* _YOUR GOAL_: Every entry needs to be given again exactly as it reads.

[[ MATERIAL FOR THIS TASK, beginning ]]

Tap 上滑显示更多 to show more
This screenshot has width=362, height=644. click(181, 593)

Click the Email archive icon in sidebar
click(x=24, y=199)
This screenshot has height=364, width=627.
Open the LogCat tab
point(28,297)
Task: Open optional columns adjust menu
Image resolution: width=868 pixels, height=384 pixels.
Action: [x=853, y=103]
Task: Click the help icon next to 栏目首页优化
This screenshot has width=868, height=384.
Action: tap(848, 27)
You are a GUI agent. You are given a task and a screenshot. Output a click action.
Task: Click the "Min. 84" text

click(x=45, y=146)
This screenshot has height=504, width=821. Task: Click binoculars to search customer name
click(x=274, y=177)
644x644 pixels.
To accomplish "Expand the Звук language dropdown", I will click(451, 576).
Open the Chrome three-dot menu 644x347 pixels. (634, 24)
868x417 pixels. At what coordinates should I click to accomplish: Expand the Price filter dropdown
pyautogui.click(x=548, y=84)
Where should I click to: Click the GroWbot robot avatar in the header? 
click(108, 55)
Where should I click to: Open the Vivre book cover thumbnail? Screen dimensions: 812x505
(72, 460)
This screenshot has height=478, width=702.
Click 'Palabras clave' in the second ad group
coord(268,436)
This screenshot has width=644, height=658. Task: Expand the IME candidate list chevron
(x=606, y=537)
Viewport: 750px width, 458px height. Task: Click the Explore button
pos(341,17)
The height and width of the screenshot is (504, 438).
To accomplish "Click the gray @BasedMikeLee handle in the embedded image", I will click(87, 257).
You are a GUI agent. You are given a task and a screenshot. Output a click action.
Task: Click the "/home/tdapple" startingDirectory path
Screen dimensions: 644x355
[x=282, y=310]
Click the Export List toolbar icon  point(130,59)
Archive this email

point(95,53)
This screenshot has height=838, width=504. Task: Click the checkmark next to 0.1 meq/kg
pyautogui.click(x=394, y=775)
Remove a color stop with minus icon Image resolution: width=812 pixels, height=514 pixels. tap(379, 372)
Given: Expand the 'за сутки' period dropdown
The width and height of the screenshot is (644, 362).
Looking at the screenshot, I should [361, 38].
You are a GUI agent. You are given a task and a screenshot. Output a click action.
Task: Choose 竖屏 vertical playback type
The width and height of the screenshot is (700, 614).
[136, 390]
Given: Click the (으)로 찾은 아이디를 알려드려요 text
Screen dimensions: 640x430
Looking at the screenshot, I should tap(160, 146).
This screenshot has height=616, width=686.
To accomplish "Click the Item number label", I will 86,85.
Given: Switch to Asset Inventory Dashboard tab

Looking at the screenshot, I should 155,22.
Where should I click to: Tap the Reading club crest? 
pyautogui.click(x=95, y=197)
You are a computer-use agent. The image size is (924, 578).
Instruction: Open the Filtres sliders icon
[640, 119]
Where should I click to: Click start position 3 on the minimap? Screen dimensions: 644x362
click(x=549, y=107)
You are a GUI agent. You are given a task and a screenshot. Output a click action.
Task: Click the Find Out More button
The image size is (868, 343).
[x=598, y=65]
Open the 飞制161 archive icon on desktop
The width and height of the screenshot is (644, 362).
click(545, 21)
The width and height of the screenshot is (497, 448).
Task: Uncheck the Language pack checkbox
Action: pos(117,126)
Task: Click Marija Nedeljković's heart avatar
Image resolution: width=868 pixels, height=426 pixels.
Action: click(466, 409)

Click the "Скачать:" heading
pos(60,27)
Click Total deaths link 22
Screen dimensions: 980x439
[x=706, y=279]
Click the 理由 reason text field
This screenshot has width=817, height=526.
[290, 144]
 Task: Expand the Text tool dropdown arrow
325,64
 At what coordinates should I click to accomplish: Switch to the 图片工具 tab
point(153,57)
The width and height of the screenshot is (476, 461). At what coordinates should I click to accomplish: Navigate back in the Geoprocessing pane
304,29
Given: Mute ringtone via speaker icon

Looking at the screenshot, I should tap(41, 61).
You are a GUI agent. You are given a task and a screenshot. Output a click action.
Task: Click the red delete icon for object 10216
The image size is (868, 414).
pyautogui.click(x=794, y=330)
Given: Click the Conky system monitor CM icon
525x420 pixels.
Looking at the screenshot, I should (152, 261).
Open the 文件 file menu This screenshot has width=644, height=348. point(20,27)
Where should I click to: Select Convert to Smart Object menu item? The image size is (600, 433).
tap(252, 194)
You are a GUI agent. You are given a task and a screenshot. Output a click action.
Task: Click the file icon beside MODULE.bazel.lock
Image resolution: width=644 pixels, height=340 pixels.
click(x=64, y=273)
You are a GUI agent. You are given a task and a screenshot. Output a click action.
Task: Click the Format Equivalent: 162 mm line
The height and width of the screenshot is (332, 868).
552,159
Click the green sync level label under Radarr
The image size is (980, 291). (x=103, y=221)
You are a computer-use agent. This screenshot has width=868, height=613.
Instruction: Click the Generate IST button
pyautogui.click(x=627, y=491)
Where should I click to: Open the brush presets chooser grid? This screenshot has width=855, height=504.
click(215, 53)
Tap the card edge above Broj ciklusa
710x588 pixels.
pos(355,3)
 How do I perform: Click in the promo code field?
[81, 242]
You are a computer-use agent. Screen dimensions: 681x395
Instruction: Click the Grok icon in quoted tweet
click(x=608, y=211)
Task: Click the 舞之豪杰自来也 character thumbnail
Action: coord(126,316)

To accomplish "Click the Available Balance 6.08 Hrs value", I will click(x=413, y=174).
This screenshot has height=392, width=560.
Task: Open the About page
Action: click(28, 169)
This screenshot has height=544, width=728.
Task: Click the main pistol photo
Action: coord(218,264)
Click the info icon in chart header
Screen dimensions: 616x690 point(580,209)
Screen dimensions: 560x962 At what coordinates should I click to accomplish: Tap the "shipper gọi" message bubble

[[ MATERIAL FOR THIS TASK, end ]]

* _WRITTEN REPLY_:
Tap 上滑显示更多 to show more
This screenshot has width=362, height=644. click(181, 593)

Click the Email archive icon in sidebar
click(x=24, y=199)
This screenshot has height=364, width=627.
Open the LogCat tab
point(28,297)
Task: Open optional columns adjust menu
Image resolution: width=868 pixels, height=384 pixels.
Action: [x=853, y=103]
Task: Click the help icon next to 栏目首页优化
This screenshot has width=868, height=384.
Action: tap(848, 27)
You are a GUI agent. You are given a task and a screenshot. Output a click action.
Task: Click the "Min. 84" text

click(x=45, y=146)
This screenshot has height=504, width=821. Task: Click binoculars to search customer name
click(x=274, y=177)
644x644 pixels.
To accomplish "Expand the Звук language dropdown", I will click(451, 576).
Open the Chrome three-dot menu 644x347 pixels. (634, 24)
868x417 pixels. At what coordinates should I click to accomplish: Expand the Price filter dropdown
pyautogui.click(x=548, y=84)
Where should I click to: Click the GroWbot robot avatar in the header? 
click(108, 55)
Where should I click to: Open the Vivre book cover thumbnail? Screen dimensions: 812x505
(72, 460)
This screenshot has height=478, width=702.
Click 'Palabras clave' in the second ad group
coord(268,436)
This screenshot has width=644, height=658. Task: Expand the IME candidate list chevron
(x=606, y=537)
Viewport: 750px width, 458px height. Task: Click the Explore button
pos(341,17)
The height and width of the screenshot is (504, 438).
To accomplish "Click the gray @BasedMikeLee handle in the embedded image", I will click(87, 257).
You are a GUI agent. You are given a task and a screenshot. Output a click action.
Task: Click the "/home/tdapple" startingDirectory path
Screen dimensions: 644x355
[x=282, y=310]
Click the Export List toolbar icon  point(130,59)
Archive this email

point(95,53)
This screenshot has height=838, width=504. Task: Click the checkmark next to 0.1 meq/kg
pyautogui.click(x=394, y=775)
Remove a color stop with minus icon Image resolution: width=812 pixels, height=514 pixels. tap(379, 372)
Given: Expand the 'за сутки' period dropdown
The width and height of the screenshot is (644, 362).
Looking at the screenshot, I should [361, 38].
You are a GUI agent. You are given a task and a screenshot. Output a click action.
Task: Choose 竖屏 vertical playback type
The width and height of the screenshot is (700, 614).
[136, 390]
Given: Click the (으)로 찾은 아이디를 알려드려요 text
Screen dimensions: 640x430
Looking at the screenshot, I should tap(160, 146).
This screenshot has height=616, width=686.
To accomplish "Click the Item number label", I will 86,85.
Given: Switch to Asset Inventory Dashboard tab

Looking at the screenshot, I should 155,22.
Where should I click to: Tap the Reading club crest? 
pyautogui.click(x=95, y=197)
You are a computer-use agent. The image size is (924, 578).
Instruction: Open the Filtres sliders icon
[640, 119]
Where should I click to: Click start position 3 on the minimap? Screen dimensions: 644x362
click(x=549, y=107)
You are a GUI agent. You are given a task and a screenshot. Output a click action.
Task: Click the Find Out More button
The image size is (868, 343).
[x=598, y=65]
Open the 飞制161 archive icon on desktop
The width and height of the screenshot is (644, 362).
click(545, 21)
The width and height of the screenshot is (497, 448).
Task: Uncheck the Language pack checkbox
Action: pos(117,126)
Task: Click Marija Nedeljković's heart avatar
Image resolution: width=868 pixels, height=426 pixels.
Action: click(466, 409)

Click the "Скачать:" heading
pos(60,27)
Click Total deaths link 22
Screen dimensions: 980x439
[x=706, y=279]
Click the 理由 reason text field
This screenshot has width=817, height=526.
[290, 144]
 Task: Expand the Text tool dropdown arrow
325,64
 At what coordinates should I click to accomplish: Switch to the 图片工具 tab
point(153,57)
The width and height of the screenshot is (476, 461). At what coordinates should I click to accomplish: Navigate back in the Geoprocessing pane
304,29
Given: Mute ringtone via speaker icon

Looking at the screenshot, I should tap(41, 61).
You are a GUI agent. You are given a task and a screenshot. Output a click action.
Task: Click the red delete icon for object 10216
The image size is (868, 414).
pyautogui.click(x=794, y=330)
Given: Click the Conky system monitor CM icon
525x420 pixels.
Looking at the screenshot, I should (152, 261).
Open the 文件 file menu This screenshot has width=644, height=348. point(20,27)
Where should I click to: Select Convert to Smart Object menu item? The image size is (600, 433).
tap(252, 194)
You are a GUI agent. You are given a task and a screenshot. Output a click action.
Task: Click the file icon beside MODULE.bazel.lock
Image resolution: width=644 pixels, height=340 pixels.
click(x=64, y=273)
You are a GUI agent. You are given a task and a screenshot. Output a click action.
Task: Click the Format Equivalent: 162 mm line
The height and width of the screenshot is (332, 868).
552,159
Click the green sync level label under Radarr
The image size is (980, 291). (x=103, y=221)
You are a computer-use agent. This screenshot has width=868, height=613.
Instruction: Click the Generate IST button
pyautogui.click(x=627, y=491)
Where should I click to: Open the brush presets chooser grid? This screenshot has width=855, height=504.
click(215, 53)
Tap the card edge above Broj ciklusa
710x588 pixels.
pos(355,3)
 How do I perform: Click in the promo code field?
[81, 242]
You are a computer-use agent. Screen dimensions: 681x395
Instruction: Click the Grok icon in quoted tweet
click(x=608, y=211)
Task: Click the 舞之豪杰自来也 character thumbnail
Action: coord(126,316)

To accomplish "Click the Available Balance 6.08 Hrs value", I will click(x=413, y=174).
This screenshot has height=392, width=560.
Task: Open the About page
Action: click(28, 169)
This screenshot has height=544, width=728.
Task: Click the main pistol photo
Action: coord(218,264)
Click the info icon in chart header
Screen dimensions: 616x690 point(580,209)
Screen dimensions: 560x962 At what coordinates should I click to accomplish: Tap the "shipper gọi" message bubble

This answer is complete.